Diese Schreiben fehlten im öffentlichen Teil der Akte, was die Beschwerdegegnerin zur Stellung des Antrags veranlasste, dass ihr der gesamte Schriftwechsel zwischen dem EPA und dem Beschwerdeführer bzw. Frau Wouters und allen anderen nicht genannten Personen, die im Namen des Beschwerdeführers agierten, bekannt gemacht werden solle, so er nicht im öffentlichen Teil der Akte vorhanden sei.

3.2 Da die Kammer Zugang zur kompletten Akte einschließlich des nicht öffentlichen Teils hat, stellte sie fest, dass der Beschwerdeführer im Einspruchsverfahren auf der Grundlage von ihm eingereichter Reklamationen einen Schriftwechsel mit dem EPA zu fallspezifischen Fragen geführt hat.

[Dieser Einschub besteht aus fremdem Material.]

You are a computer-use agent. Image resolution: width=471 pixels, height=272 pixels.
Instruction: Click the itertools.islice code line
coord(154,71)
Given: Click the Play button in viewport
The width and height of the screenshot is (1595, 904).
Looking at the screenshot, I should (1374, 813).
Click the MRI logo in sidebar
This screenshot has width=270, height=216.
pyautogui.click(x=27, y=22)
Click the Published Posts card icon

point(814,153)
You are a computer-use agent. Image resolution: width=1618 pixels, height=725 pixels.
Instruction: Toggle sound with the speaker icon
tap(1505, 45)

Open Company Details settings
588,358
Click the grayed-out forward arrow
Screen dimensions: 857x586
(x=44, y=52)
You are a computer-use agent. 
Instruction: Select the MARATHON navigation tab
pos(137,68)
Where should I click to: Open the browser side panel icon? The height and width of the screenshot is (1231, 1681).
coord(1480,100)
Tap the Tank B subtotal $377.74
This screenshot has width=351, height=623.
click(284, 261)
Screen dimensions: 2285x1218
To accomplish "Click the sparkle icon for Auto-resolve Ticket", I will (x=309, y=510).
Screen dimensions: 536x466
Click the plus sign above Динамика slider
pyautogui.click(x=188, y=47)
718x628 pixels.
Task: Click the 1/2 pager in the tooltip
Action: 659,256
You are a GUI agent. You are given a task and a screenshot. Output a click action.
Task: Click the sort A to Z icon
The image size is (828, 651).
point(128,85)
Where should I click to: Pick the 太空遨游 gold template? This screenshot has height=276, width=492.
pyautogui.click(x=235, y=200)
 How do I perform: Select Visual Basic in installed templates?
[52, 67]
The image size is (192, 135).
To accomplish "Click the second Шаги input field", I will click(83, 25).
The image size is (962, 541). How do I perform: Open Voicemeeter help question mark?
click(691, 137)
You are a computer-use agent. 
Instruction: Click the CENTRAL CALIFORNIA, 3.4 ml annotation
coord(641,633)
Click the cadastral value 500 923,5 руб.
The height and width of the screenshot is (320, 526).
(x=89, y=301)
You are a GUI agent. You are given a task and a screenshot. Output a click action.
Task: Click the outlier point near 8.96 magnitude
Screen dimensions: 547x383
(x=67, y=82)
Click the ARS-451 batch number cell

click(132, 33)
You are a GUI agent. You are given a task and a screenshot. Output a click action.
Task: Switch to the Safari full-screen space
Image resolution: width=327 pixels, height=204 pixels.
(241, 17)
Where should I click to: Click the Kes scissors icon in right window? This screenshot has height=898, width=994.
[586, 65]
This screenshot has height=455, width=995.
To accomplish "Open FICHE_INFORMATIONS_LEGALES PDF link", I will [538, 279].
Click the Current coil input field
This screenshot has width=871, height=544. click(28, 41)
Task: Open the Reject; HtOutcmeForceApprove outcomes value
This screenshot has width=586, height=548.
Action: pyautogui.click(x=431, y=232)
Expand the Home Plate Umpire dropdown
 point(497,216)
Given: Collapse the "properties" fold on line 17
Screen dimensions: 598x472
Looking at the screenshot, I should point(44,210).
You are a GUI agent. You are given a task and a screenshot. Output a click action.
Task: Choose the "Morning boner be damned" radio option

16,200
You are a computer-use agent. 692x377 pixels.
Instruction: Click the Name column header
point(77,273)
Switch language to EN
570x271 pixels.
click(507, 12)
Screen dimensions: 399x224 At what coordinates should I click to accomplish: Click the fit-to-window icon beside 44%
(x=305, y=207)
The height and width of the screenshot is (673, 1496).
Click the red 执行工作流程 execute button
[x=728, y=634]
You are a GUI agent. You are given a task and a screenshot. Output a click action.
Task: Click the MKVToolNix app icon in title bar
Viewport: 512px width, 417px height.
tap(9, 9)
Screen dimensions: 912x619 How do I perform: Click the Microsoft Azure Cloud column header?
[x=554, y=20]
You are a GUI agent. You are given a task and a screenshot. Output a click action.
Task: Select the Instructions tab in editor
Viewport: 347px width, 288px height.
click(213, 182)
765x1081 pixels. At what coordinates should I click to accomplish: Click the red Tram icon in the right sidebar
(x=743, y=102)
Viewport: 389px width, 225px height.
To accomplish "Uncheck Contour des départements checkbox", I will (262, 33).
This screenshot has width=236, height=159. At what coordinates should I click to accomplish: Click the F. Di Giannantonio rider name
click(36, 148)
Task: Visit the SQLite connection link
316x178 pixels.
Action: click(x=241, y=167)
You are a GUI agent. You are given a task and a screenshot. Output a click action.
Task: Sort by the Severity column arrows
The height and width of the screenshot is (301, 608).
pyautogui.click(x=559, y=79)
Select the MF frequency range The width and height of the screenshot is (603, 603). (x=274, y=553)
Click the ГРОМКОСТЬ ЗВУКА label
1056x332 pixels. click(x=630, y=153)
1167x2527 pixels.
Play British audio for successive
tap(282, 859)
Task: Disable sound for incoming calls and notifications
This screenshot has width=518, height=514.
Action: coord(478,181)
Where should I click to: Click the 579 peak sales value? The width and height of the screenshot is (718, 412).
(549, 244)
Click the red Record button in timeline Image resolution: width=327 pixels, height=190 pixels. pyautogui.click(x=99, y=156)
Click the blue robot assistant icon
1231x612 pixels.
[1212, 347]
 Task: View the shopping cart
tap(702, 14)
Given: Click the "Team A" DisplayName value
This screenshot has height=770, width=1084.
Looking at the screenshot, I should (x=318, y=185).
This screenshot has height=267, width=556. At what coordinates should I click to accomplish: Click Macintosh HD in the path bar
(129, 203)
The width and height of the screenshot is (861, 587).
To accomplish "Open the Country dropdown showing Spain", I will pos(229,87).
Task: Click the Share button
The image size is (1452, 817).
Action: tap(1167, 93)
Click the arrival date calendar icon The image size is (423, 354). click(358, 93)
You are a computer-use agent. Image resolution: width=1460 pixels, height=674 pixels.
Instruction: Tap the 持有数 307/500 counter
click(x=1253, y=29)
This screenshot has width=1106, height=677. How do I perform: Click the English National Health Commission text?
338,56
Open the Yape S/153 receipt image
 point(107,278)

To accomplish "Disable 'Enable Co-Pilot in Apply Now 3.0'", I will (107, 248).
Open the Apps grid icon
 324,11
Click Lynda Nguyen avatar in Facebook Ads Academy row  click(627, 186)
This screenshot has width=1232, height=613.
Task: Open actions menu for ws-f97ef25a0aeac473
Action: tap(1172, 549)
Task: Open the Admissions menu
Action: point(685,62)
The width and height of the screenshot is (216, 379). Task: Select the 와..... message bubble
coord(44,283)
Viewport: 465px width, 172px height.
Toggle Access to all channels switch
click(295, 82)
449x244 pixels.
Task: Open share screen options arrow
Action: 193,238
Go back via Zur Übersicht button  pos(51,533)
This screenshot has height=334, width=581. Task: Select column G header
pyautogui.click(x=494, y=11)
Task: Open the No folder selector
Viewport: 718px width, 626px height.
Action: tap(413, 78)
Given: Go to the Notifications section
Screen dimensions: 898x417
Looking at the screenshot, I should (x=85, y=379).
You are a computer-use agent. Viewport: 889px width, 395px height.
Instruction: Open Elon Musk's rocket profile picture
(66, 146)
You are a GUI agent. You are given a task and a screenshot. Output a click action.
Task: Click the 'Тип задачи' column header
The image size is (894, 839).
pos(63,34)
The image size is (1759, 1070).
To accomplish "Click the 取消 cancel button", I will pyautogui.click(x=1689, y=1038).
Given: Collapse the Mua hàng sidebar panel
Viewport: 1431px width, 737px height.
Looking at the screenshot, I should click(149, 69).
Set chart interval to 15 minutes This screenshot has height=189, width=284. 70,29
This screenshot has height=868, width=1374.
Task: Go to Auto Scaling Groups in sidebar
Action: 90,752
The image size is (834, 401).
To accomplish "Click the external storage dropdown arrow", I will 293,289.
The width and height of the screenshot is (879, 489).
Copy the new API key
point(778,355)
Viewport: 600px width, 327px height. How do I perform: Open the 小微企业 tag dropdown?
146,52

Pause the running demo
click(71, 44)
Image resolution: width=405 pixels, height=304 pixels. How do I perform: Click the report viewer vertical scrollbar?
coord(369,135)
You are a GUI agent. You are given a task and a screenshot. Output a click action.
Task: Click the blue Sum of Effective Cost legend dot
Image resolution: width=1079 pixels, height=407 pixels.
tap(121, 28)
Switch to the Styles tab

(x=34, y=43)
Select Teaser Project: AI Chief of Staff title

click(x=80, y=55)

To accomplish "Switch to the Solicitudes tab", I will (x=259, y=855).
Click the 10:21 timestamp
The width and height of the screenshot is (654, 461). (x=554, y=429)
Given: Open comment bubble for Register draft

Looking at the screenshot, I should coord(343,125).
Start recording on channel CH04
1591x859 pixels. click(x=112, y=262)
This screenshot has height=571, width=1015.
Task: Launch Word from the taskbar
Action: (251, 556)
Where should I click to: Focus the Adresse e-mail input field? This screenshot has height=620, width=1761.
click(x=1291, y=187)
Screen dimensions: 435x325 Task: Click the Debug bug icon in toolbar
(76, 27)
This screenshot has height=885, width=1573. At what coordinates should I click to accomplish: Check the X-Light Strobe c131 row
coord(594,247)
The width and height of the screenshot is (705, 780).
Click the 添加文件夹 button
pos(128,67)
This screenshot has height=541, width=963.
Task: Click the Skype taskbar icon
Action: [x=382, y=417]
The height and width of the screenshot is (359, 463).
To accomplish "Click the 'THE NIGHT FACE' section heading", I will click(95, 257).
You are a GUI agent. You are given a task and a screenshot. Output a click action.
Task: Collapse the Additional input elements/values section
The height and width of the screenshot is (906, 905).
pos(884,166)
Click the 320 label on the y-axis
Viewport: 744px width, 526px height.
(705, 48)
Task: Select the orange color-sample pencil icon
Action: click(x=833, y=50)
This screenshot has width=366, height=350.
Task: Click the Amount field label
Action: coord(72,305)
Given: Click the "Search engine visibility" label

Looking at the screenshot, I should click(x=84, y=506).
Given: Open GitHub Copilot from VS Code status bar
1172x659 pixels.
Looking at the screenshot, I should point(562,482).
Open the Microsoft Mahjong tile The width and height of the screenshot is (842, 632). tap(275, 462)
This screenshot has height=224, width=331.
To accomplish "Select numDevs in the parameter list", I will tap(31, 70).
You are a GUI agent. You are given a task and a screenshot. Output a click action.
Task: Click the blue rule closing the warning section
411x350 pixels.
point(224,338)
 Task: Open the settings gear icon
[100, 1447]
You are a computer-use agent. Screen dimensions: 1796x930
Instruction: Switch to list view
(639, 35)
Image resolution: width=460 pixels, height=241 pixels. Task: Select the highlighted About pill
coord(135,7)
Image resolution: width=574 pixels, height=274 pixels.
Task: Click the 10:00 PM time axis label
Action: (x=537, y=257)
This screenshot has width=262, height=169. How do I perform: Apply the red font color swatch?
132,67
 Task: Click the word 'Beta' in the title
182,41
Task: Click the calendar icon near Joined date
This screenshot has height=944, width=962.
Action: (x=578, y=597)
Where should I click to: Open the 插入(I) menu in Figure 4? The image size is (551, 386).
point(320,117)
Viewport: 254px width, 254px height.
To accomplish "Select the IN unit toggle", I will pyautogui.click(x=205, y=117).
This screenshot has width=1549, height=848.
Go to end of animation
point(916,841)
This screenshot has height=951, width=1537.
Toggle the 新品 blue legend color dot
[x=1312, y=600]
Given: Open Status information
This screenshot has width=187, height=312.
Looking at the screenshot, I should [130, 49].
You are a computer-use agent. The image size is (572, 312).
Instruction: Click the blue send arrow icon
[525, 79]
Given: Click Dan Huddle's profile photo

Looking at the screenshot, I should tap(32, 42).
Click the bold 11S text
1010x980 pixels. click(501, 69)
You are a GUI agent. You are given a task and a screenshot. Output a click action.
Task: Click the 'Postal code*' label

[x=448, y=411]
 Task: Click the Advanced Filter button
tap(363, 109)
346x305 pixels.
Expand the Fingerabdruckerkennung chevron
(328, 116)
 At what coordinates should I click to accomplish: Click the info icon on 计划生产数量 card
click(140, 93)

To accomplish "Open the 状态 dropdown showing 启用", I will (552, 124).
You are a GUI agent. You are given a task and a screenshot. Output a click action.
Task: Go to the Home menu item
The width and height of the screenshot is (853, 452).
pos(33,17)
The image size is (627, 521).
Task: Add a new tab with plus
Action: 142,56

Derartige Reklamationen werden von der Direktion Qualitätsunterstützung des EPA bearbeitet. Diese Direktion wurde mit der amtsweiten Bearbeitung von Reklamationen betraut und ist für die Verwaltung und Abwicklung aller (externen) Reklamationen sowie für das Abfassen und Versenden von Antworten an die Reklamanten zuständig. Dieses zentralisierte Verfahren soll eine einheitliche Behandlung aller beim EPA eingereichten Reklamationen gewährleisten.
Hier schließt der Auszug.